Redacción. No han sido pocas las portadas y artículos en prensa y medios de comunicación que en estos últimos meses se le han dedicado a Hungría y muy especialmente a su primer ministro y líder del partido Fidesz, Viktor Orban. Su rechazo a la política de cuotas prevista por la Unión Europea para el reparto de la masa de inmigrantes ilegales que han entrado recientemente en el continente europeo y sus medidas para contener la marea de supuestos “refugiados” que se dirigían hacia las frontera húngaras, no han estado exentas de polémicas.

Orban ha sido presentado por diferentes medios como el campeón húngaro de esa oposición a las políticas que en este sentido se diseñan desde Bruselas, pero en Hungría, no es el único representante ni grupo político que ha hecho bandera de esa causa. A su derecha y defendiendo posiciones muchos más restrictivas en la materia, se situa el Movimiento por una Hungría Mejor (Jobbik), un partido relativamente joven y que en las últimas elecciones generales, celebradas en el 2014, lograron más del 20% de los votos. Hoy en día, es la tercera fuerza en el Parlamento húngaro pero la segunda en popularidad y está considerada como una de las organizaciones políticas de la denominada derecha nacional más poderosa de la Unión Europea.
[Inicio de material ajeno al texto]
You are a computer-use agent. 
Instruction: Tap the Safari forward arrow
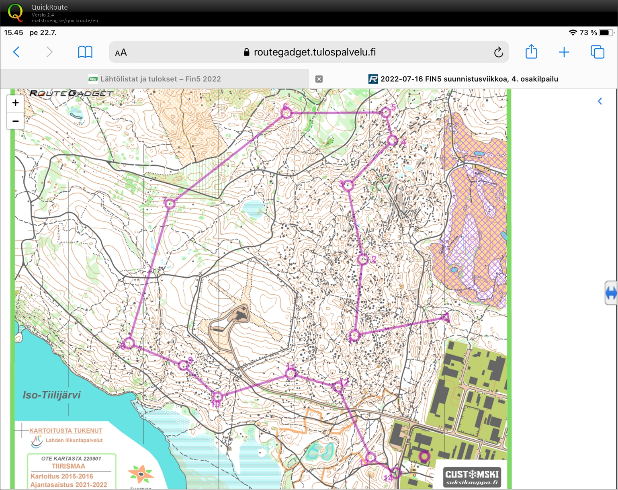pyautogui.click(x=49, y=52)

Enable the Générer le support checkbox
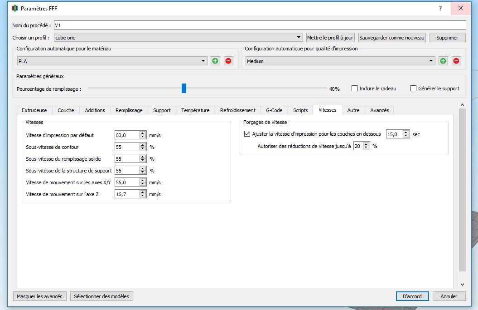point(413,88)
“Hemos crecido por todo el país y tenemos una base de votantes jóvenes muy importante”, dice el diputado Márton Gyöngyösi, uno de los principales dirigentes de la formación. “Contamos con el apoyo del 53% de los jóvenes menores de 35 años y en las universidades ya somos el partido con más fuerza”, añade en su despacho del Parlamento con unas extraordinarias vistas al Danubio.

Fracaso de los partidos tradicionales.

Para muchos jóvenes húngaros, Jobbik representa el partido anti-élite, el que va en contra de un sistema que ha estado dominado desde la caída del comunismo por unos partidos que han fracasado a la hora de responder a las necesidades básicas de las nuevas generaciones.

Desde que Hungría ingresó en la UE, en el 2004, medio millón de jóvenes se han ido del país, “lo mejor de lo mejor, una enorme pérdida”, apunta Gyöngyösi, de 39 años, hijo de diplomático y que creció en Oriente Próximo y Asia, entre Egipto, Irak, Afganistán y la India.

“Lo que está ocurriendo en Hungría no es muy diferente a lo que pasa en otros países europeos”, reflexiona, por su lado, András Biró-Nagy, del think tank Policy Solution. “Hay que recordar que en este país tuvimos una dictadura comunista de 40 años y que los valores democráticos los han representado siempre la derecha, añade. “Sonará raro, pero en Hungría ser de derechas significa para muchos ser un revolucionario”.

En esta línea a Gyöngyösi le gusta marcar las distancias ideológicas con el gobernante partido Fidesz, para el joven politico “jobbik es el partido del siglo XXI, mientras que Fidesz es del siglo pasado y representa lo antiguo. Ya no tiene sentido esa división entre izquierda y derecha, eso ya es parte del pasado, de la vieja política”, afirma.

Una estrategia adecuada.

Su estrategia basada en el equilibrio entre un discurso radical y unas formas moderadas alejadas de estéticas asociadas a la vieja ultra europea, le ha proporcionado excelentes resultados en los últimos años. Jobbik ha venido ganando terreno al partido de Orbán, identificado por los más jóvenes como un partido de la vieja escuela excesivamente vinculado al poder y esa ha sido la tónica general hasta que estalló la crisis de los refugiados. A partir de ese momento la decidida actuación del primer ministro húngaro, le ha hecho recabar algunos de los apoyos que, de haber sido de otra manera, es más que probable que hubieran ido a parar a Jobbik, mucho más directo que Fidesz en todo este asunto.

Para los miembros de Jobbik, no cabe la menor duda de que Orbán ha hecho suyas ideas que salieron de los despachos de su partido, como convocar el referéndum contra las cuotas de la Unión Europea, levantar la valla en la frontera con Serbia y Croacia y reformar la Constitución para endurecer todavía más la política migratoria, medidas que, a pesar de todo, aplauden y apoyan.

“Hungría no conoce el multiculturalismo, ni lo queremos, eso existe en los países de la Europa Occidental y les toca a ellos gestionar sus problemas”, sostiene Gyöngyösi. “El multiculturalismo es consecuencia de la colonización y nosotros nunca hemos sido un país colonialista”, sentencia.